> _Work instructions_: Take the data and return it in full. Change nothing.

> _The input_:
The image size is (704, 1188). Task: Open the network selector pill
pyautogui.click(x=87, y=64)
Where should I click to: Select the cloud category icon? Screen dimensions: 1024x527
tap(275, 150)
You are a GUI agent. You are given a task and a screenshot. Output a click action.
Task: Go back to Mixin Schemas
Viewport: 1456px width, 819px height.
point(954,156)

> _Exercise solution_:
The image size is (704, 1188). Task: Open the network selector pill
pyautogui.click(x=87, y=64)
Where should I click to: Select the cloud category icon? Screen dimensions: 1024x527
tap(275, 150)
You are a GUI agent. You are given a task and a screenshot. Output a click action.
Task: Go back to Mixin Schemas
Viewport: 1456px width, 819px height.
point(954,156)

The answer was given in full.